From: Liran Alon <LIRAN.ALON@ORACLE.COM>
To: Paolo Bonzini <pbonzini@redhat.com>,
rkrcmar@redhat.com, kvm@vger.kernel.org
Cc: jmattson@google.com, wanpeng.li@hotmail.com,
idan.brown@ORACLE.COM,
Krish Sadhukhan <krish.sadhukhan@ORACLE.COM>
Subject: Re: [PATCH] KVM: nVMX: Fix bug of injecting L2 exception into L1
Date: Tue, 21 Nov 2017 00:46:01 +0200 [thread overview]
Message-ID: <5A135B29.9080805@ORACLE.COM> (raw)
In-Reply-To: <2d56b269-0d21-10a3-80ce-19e989d6903b@redhat.com>
On 20/11/17 23:47, Paolo Bonzini wrote:
> On 19/11/2017 17:25, Liran Alon wrote:
>> L2 RDMSR could be handled as described below:
>> 1) L2 exits to L0 on RDMSR and calls handle_rdmsr().
>> 2) handle_rdmsr() calls kvm_inject_gp() which sets
>> KVM_REQ_EVENT, exception.pending=true and exception.injected=false.
>> 3) vcpu_enter_guest() consumes KVM_REQ_EVENT and calls
>> inject_pending_event() which calls vmx_check_nested_events()
>> which sees that exception.pending=true but
>> nested_vmx_check_exception() returns 0 and therefore does nothing at
>> this point.
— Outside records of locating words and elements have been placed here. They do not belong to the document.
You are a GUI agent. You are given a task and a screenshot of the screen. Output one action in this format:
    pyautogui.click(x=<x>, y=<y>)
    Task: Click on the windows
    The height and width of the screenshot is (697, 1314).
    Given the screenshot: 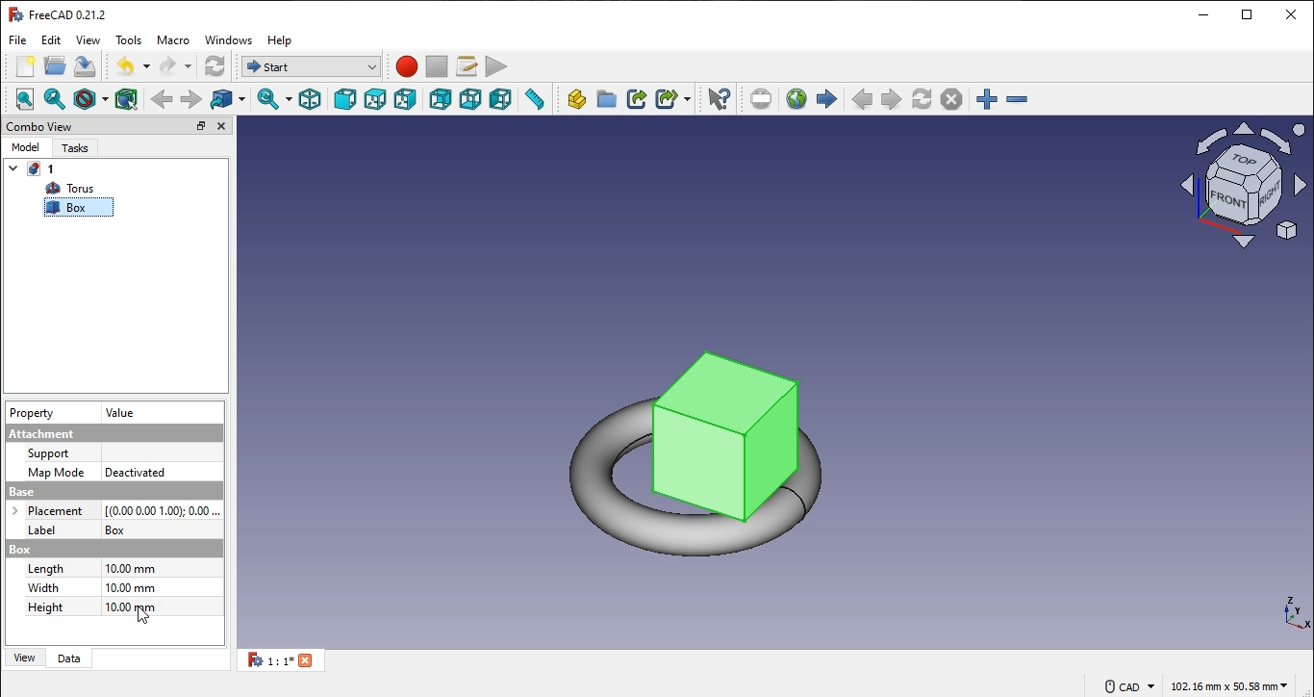 What is the action you would take?
    pyautogui.click(x=230, y=41)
However let's assume it later sees vmx-preemption-timer
>> expired and therefore exits from L2 to L1 by calling
>> nested_vmx_vmexit().> 4) nested_vmx_vmexit() calls prepare_vmcs12()
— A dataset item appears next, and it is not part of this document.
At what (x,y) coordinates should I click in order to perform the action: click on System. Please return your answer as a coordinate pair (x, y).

>> which calls vmcs12_save_pending_event() but it does nothing as
>> exception.injected is false. Also prepare_vmcs12() calls
>> kvm_clear_exception_queue() which does nothing as
>> exception.injected is already false.
>> 5) We now return from vmx_check_nested_events() with 0 while still
>> having exception.pending=true!
>> 6) Therefore inject_pending_event() continues
>> and we inject L2 exception to L1!...
>
> But this is buggy as well, because the #GP is lost, isn't it?
I don't think so.
Since commit 664f8e26b00c ("KVM: X86: Fix loss of exception which has
not yet been injected"), there is a fundamental difference between a
pending exception and an injected exception.
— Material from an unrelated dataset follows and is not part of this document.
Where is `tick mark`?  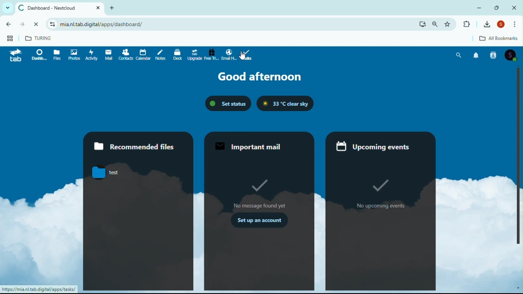
tick mark is located at coordinates (257, 186).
A pending exception means that no side-effects of the exception have
been applied yet. Including incrementing the RIP after the instruction
which cause exception. In our case for example, handle_wrmsr() calls
kvm_inject_gp() and returns without calling
kvm_skip_emulated_instruction() which increments the RIP.
Therefore, when we exit from L2 to L1 on vmx-preemption-timer, we can
safely clear exception.pending because when L1 will resume L2, the
exception will be raised again (the same WRMSR instruction will be run
again which will raise #GP again).
This is also why vmcs12_save_pending_event() only makes sure to save in
VMCS12 idt-vectoring-info the "injected" events and not the "pending"
events (interrupt.pending is misleading name and I would rename it in
upcoming patch to interrupt.injected. See explanation below). And this
is also why exception.pending is intercepted but exception.injected is not.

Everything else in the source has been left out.